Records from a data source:

————

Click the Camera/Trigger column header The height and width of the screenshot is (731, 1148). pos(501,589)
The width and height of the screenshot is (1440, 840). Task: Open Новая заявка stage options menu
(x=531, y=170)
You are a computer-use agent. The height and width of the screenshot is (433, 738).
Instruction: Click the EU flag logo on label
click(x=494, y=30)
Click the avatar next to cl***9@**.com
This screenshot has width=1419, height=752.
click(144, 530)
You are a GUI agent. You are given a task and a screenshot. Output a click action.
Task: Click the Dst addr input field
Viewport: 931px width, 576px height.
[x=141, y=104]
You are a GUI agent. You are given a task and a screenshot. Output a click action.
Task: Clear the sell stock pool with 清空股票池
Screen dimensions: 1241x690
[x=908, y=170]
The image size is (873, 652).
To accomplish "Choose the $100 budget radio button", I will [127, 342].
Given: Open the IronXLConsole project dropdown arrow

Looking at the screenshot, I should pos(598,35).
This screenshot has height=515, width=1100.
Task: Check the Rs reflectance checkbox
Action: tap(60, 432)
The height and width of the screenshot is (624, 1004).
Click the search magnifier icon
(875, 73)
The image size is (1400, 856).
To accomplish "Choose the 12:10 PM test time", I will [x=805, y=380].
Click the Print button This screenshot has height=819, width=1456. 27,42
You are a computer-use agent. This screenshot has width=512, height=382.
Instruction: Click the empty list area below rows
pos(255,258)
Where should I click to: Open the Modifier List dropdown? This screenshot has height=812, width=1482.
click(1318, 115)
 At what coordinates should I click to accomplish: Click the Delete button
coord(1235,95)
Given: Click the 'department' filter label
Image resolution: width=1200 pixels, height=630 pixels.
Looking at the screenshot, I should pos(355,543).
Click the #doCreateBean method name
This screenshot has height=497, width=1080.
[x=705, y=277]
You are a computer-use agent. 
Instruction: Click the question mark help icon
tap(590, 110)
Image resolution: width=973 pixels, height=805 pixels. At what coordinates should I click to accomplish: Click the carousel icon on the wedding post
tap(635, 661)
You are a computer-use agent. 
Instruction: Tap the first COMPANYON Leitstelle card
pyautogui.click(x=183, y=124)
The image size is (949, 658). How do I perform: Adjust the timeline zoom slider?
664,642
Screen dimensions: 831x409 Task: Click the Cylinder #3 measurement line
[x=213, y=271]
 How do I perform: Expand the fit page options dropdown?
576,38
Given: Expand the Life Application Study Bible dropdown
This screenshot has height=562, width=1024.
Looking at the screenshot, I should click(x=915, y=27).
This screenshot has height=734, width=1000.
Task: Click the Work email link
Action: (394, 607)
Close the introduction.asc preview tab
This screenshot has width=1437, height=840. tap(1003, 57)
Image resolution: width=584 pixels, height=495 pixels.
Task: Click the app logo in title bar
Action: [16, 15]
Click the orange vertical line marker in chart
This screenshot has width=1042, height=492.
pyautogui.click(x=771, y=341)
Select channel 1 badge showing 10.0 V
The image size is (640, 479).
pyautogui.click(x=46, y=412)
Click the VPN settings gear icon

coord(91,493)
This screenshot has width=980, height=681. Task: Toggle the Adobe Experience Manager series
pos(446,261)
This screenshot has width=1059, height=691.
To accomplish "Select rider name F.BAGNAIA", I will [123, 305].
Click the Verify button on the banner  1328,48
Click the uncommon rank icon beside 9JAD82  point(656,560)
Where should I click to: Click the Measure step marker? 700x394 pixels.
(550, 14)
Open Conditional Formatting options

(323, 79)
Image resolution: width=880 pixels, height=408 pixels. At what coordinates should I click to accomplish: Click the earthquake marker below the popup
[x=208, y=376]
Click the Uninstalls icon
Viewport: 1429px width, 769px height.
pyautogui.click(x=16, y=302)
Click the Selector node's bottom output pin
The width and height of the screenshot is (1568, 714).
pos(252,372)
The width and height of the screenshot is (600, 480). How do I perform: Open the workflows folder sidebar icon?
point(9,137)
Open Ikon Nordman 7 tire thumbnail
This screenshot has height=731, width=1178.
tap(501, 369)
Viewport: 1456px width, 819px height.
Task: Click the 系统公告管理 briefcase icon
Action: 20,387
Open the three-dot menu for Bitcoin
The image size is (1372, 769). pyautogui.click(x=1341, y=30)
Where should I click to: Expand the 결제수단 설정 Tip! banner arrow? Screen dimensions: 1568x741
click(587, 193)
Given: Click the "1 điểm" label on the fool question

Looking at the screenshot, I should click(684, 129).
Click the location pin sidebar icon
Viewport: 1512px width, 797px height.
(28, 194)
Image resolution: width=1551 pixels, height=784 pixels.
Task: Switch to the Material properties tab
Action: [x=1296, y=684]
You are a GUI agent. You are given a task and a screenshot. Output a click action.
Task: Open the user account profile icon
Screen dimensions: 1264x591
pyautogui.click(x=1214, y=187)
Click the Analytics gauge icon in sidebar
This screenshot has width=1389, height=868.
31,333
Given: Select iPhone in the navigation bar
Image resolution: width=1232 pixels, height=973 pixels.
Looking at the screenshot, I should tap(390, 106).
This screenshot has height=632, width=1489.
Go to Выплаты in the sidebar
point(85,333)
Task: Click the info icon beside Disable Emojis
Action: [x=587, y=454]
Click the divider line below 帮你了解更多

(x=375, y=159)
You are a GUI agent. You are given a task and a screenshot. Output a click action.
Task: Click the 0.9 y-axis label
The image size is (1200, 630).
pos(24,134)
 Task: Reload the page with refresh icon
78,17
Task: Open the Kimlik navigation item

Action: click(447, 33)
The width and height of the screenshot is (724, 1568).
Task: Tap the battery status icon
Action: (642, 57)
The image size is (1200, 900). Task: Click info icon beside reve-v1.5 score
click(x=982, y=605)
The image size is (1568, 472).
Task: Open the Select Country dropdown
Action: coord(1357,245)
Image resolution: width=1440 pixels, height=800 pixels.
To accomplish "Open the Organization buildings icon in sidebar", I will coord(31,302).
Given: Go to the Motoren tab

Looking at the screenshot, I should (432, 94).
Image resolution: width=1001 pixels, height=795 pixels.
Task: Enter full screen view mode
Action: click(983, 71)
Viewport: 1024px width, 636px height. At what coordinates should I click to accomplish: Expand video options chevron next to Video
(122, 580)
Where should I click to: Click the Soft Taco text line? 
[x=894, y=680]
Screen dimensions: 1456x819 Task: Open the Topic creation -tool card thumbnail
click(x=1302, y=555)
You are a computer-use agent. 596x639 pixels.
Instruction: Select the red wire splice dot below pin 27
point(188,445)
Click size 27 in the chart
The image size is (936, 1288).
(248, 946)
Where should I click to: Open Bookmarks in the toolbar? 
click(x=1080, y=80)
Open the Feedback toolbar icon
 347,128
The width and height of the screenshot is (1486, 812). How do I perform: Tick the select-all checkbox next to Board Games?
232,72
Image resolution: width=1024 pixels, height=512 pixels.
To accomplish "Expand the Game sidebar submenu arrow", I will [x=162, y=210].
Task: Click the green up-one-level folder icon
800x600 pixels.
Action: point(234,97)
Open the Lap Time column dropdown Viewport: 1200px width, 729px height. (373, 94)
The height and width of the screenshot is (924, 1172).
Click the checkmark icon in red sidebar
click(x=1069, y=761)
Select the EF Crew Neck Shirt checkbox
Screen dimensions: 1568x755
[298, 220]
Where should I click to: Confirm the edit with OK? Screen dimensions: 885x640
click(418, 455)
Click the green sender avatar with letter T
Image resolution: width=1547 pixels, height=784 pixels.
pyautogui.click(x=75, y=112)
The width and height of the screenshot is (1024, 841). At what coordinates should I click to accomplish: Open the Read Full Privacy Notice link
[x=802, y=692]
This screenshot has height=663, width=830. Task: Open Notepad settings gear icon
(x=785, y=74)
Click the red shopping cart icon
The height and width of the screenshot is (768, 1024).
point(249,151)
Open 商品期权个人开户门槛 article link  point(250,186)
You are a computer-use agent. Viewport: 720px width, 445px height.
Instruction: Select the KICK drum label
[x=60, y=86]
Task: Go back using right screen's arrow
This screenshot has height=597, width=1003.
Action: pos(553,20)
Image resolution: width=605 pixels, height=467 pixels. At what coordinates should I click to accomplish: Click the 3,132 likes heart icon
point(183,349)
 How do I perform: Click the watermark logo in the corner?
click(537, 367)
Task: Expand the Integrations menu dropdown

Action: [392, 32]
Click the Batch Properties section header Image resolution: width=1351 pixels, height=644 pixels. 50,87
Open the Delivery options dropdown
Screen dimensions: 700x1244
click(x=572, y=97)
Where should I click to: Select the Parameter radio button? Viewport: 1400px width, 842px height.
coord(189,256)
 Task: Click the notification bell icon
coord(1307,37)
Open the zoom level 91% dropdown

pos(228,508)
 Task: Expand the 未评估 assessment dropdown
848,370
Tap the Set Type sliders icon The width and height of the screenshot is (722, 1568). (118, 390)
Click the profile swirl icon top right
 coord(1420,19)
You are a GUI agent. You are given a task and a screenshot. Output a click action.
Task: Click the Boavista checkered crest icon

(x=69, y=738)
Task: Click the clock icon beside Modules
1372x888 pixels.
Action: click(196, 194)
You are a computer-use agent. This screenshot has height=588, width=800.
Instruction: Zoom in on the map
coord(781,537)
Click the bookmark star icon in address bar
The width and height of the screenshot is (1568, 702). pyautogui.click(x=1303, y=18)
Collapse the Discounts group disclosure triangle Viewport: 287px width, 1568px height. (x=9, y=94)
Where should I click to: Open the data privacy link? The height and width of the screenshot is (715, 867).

————

GIVEN REQUEST: Locate each line in the records that contains the word "folder" and copy those lines out in full.

TASK SOLUTION:
The width and height of the screenshot is (600, 480). How do I perform: Open the workflows folder sidebar icon?
Task: Click the green up-one-level folder icon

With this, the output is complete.